If this is not intentional, it’s going to give you a fit in terms of hand sync and could in general throw off your tempo. In strict single escape playing, this isn’t usually a problem because the pick moves back and forth in a straight line like a motor and that action itself is actually how we keep time. If it changes haphazardly, our nervous system is likely to get confused.
Scalar lick that starts around 0:22 seconds:
Similar to the chromatic lick, once you start descending you use economy picking. The difference here is that since it doesn’t have an even number of notes per string, the economy picking continues. Again, if this is intentional, all good. I’m assuming your going for strict alternate picking but maybe I shouldn’t assume that
Second rep through this is similar. I even see economy picking prior to ascending in places.
Pentatonic licks
I know you said you thought ascending was the worse take but the descending one had more issues for me. On the majority of the thinner strings I don’t hear the second note. It’s possibly getting choked by something in the fretting hand but another issue is that the upstrokes aren’t escaping and that’s the real problem. The downstrokes are going away from the body and the upstrokes are getting “stuck”. Interestingly, I think something changes when you get to the “wound” strings. It’s cleaner sounding and I think you may get a few clean escapes. We should possibly come back to this mostly because, if something’s working, we need to do more of that thing.
Scalar lick at 1:04
For me, this had the cleanest string switches. I notice you’re using quite a bit of the “grip motion” (thumb and index moving the pick). It was present in most of your other licks but it seems more integral to the string switches here. I’m not sure what to say about it, because there’s a mixed bag of advice on that technique in general. It’s not hugely covered in the Primer like the wrist is. In some players, it’s a great assistant to their escapes. In other players, it’s more of an idiosyncratic artifact that may or may not do anything. I’ve seen Troy advise people in certain situations to try to park it for a while mainly because it introduces another set of variables and distracts from most people’s issue - which is complete control of their “core” motion. Again, nothing’s wrong with it, in some players.

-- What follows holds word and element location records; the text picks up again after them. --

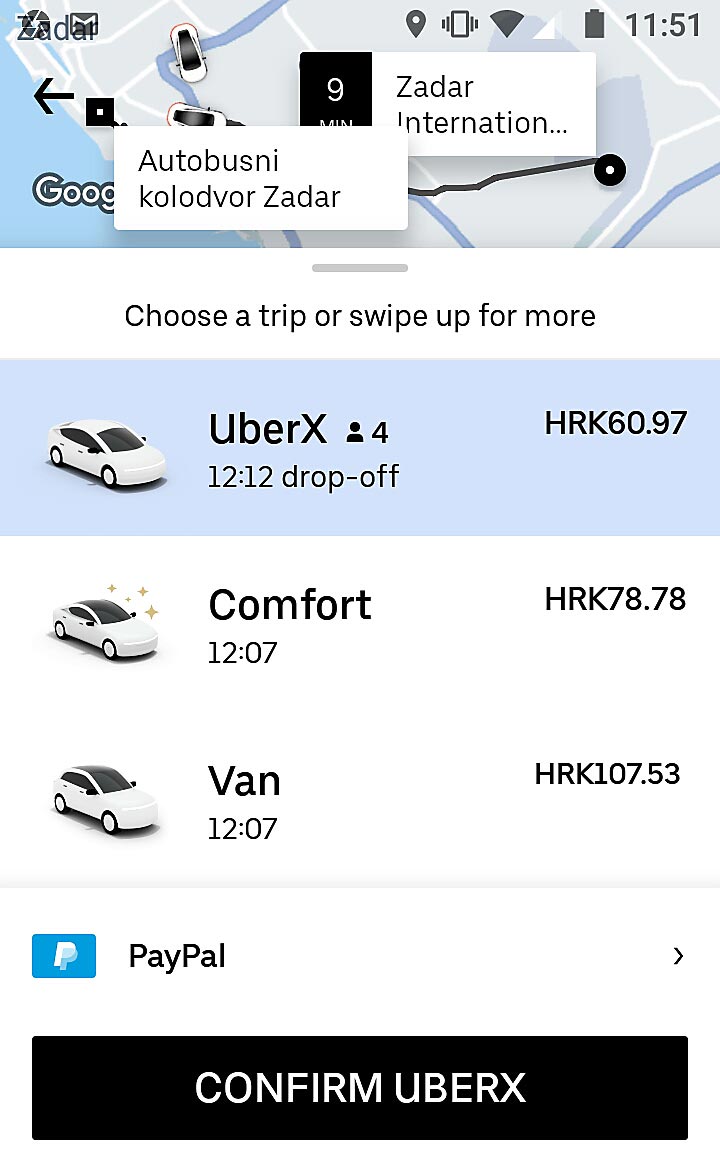Screen dimensions: 720x1151
Task: Tap the destination marker on the map
Action: (x=609, y=170)
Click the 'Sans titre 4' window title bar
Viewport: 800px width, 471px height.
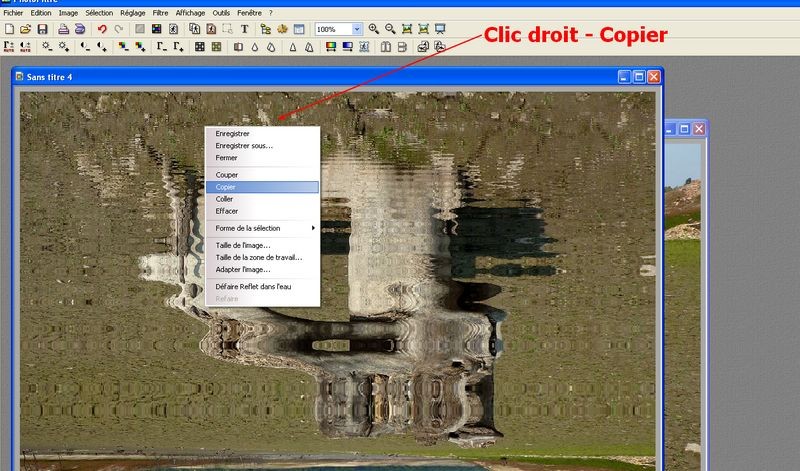300,76
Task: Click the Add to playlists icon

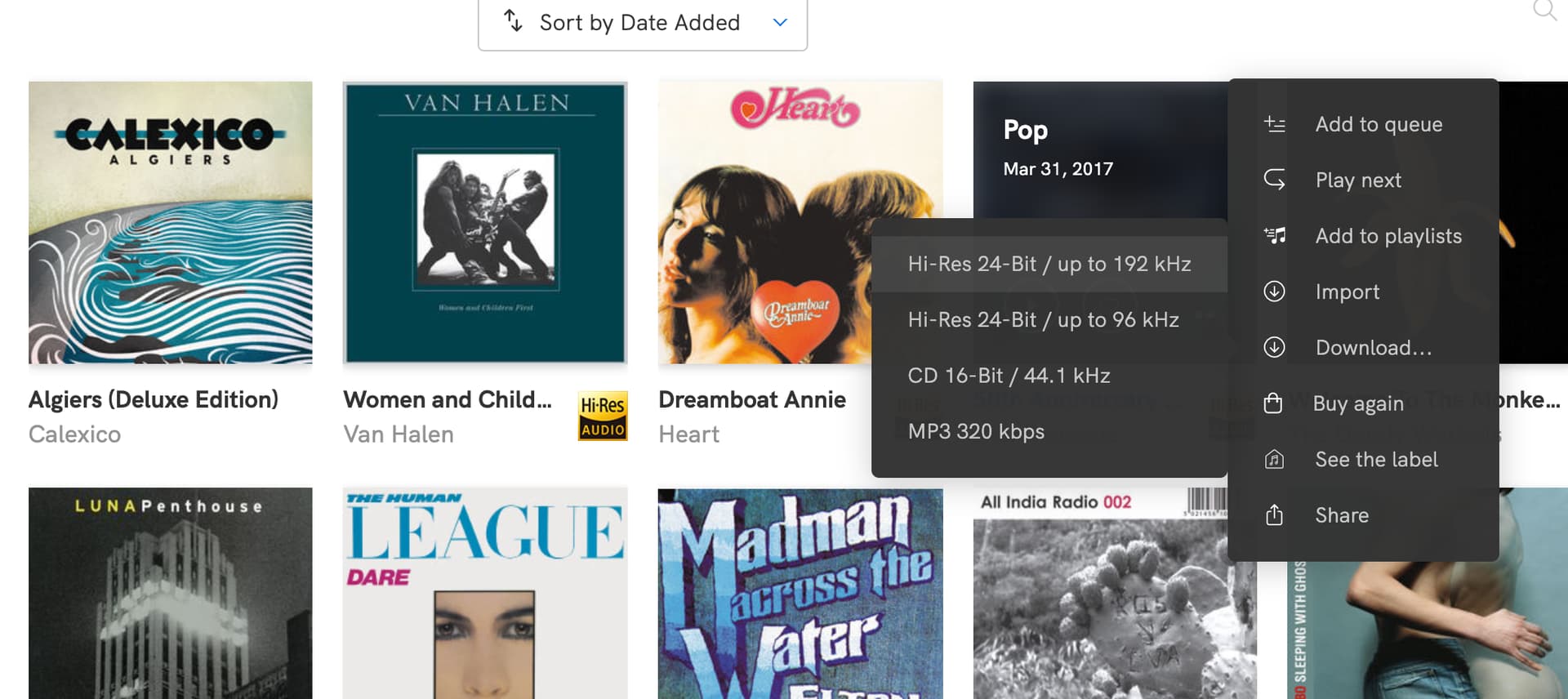Action: [1274, 236]
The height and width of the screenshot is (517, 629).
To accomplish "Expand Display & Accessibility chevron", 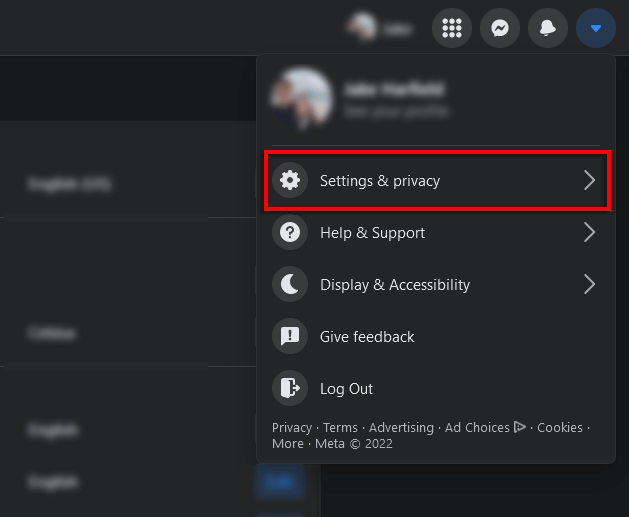I will [x=589, y=285].
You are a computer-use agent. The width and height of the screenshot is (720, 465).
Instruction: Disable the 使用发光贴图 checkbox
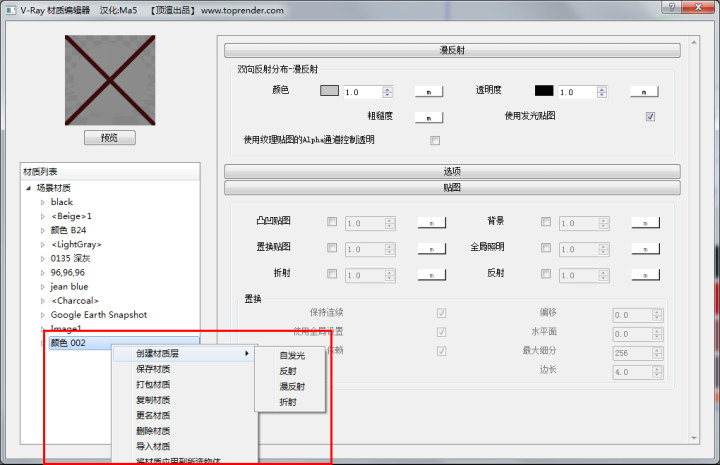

For you it seems to be more of a “garnishment” like it is in most players who use it, but it’s possible that it’s aiding you in what I think were the cleanest switches. My gut reaction when something works is to say “do more of that!!!”
Anyway, again, you’re a great player. If you’re not tired of my advice yet (I totally understand if you are), I’ll tell you where I think maybe we should go from here to get to your EJ goals.